One of the most ubiquitous dishes in all of the Iberian Peninsula is patatas bravas, generous lumps of fried potato that should be crisp on the outside and tender and soft on the inside. One of my friends here even started a patatas bravas Facebook page to alert people to good places to find them. As common as patatas bravas are in the bars in Spain there are few places that do this dish justice. I would have to say that, in general, the bars of Madrid do a much better job with bravas than here in Valencia.

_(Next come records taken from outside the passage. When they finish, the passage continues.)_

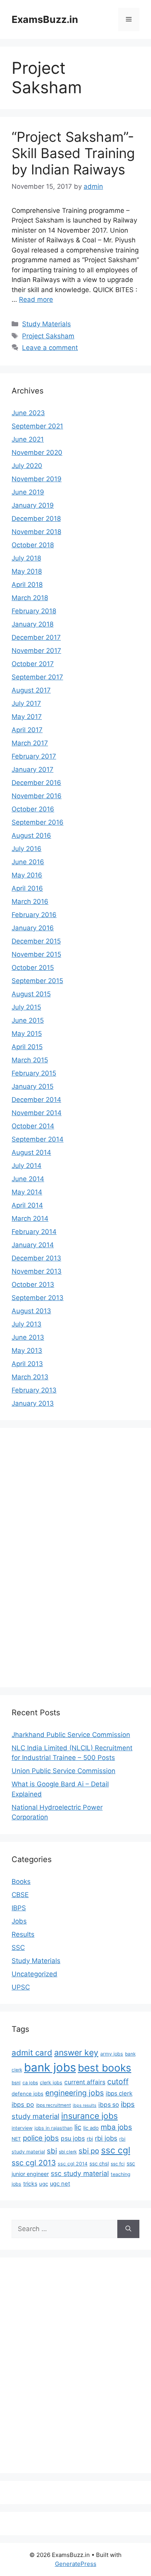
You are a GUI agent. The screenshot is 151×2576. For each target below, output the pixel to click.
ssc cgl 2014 (73, 2164)
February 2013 (34, 1390)
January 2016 (33, 928)
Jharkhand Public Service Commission (71, 1735)
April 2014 (27, 1205)
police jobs (41, 2138)
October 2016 (33, 809)
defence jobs (27, 2093)
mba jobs (116, 2127)
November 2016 (37, 796)
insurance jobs (89, 2116)
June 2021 (28, 439)
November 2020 (37, 452)
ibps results (84, 2105)
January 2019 (33, 505)
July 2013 (26, 1324)
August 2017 (31, 690)
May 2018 (27, 571)
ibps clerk (119, 2093)
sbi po (89, 2150)
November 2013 (37, 1271)
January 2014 (33, 1245)
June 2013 (28, 1337)
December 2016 (36, 783)
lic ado (91, 2128)
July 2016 (26, 849)
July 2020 (27, 466)
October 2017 (33, 664)
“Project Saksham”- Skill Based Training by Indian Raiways (73, 153)
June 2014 (28, 1179)
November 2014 (37, 1113)
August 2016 (31, 835)
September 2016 (37, 822)
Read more (36, 299)
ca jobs (30, 2082)
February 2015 (34, 1073)
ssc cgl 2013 (34, 2162)
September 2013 (37, 1298)
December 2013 (36, 1258)
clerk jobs (51, 2082)
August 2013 (31, 1311)
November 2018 (36, 532)
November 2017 (36, 650)
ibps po (23, 2104)
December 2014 (36, 1100)
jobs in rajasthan (53, 2128)
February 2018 (34, 611)
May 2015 (27, 1033)
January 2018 (32, 624)
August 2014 (31, 1152)
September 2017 (37, 677)
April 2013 (27, 1364)
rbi (90, 2139)
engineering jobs (74, 2092)
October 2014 (33, 1126)
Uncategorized (34, 1974)
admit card (32, 2052)
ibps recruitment (53, 2105)
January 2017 (32, 769)
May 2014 (27, 1192)
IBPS (19, 1908)
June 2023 (28, 413)
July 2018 (26, 558)
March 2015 (30, 1060)
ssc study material (80, 2173)
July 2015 (26, 1007)
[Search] (128, 2229)
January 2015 (32, 1086)
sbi (52, 2150)
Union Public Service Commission (63, 1771)
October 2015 (33, 967)
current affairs (84, 2082)
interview (22, 2128)
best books (104, 2068)
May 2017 (27, 717)
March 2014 (30, 1218)
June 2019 (28, 492)
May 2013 (27, 1350)
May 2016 (27, 875)
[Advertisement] (43, 1556)
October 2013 (33, 1284)
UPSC (21, 1987)
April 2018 (27, 584)
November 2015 (36, 954)
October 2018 (33, 545)
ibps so (108, 2104)
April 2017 (27, 730)
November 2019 (37, 479)
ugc (43, 2184)
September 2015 (37, 981)
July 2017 (26, 703)
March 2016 (30, 901)
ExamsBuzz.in (45, 19)
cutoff (118, 2081)
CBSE (20, 1895)
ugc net (60, 2183)
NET (16, 2139)
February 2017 (34, 756)
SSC (18, 1947)
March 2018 (30, 598)
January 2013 (33, 1403)
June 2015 (28, 1020)
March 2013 (30, 1377)
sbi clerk (68, 2152)
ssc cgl (115, 2150)
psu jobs (73, 2138)
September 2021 (37, 426)
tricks (30, 2183)
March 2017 (30, 743)
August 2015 (31, 994)
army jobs (111, 2054)
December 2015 (36, 941)
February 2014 (34, 1232)
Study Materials (46, 324)
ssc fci (118, 2164)
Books (21, 1881)
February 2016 (34, 915)
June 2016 (28, 862)
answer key (76, 2052)
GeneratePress (75, 2563)
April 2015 (27, 1047)
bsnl (16, 2082)
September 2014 (37, 1139)
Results (23, 1934)
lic (77, 2127)
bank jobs (50, 2067)
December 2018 (36, 518)
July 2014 (26, 1166)
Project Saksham (48, 336)
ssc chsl (99, 2163)
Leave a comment (50, 348)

I’ve tried making patatas bravas at home with varying degrees of success and countless degrees of utter failure. I don’t have an oil thermometer which is essential if you are using the twice-fried method, and the twice-fried way makes the best fried potatoes. I recently experimented with a par-boiled method in which I boil the cut and peeled potatoes in salted water, making sure not to cook them very much. You are just looking to make them a bit tender because anything more and they will fall apart when you cook them again in hot oil. I never even brought the potatoes to a boil but turned off the heat as the water approached a boil and left the potatoes to sit in the covered pot. I set my timer so that I didn’t leave them too long. I can’t say exactly how long to cook them or just when I decided to drain them. After I drained them I immediately put them in the freezer to halt the cooking process. I timed this, too, so that they wouldn’t freeze. Once they had cooled completely they are ready to fry in hot sunflower seed oil.
I topped these potatoes off with my fiercely-garlicky alioli.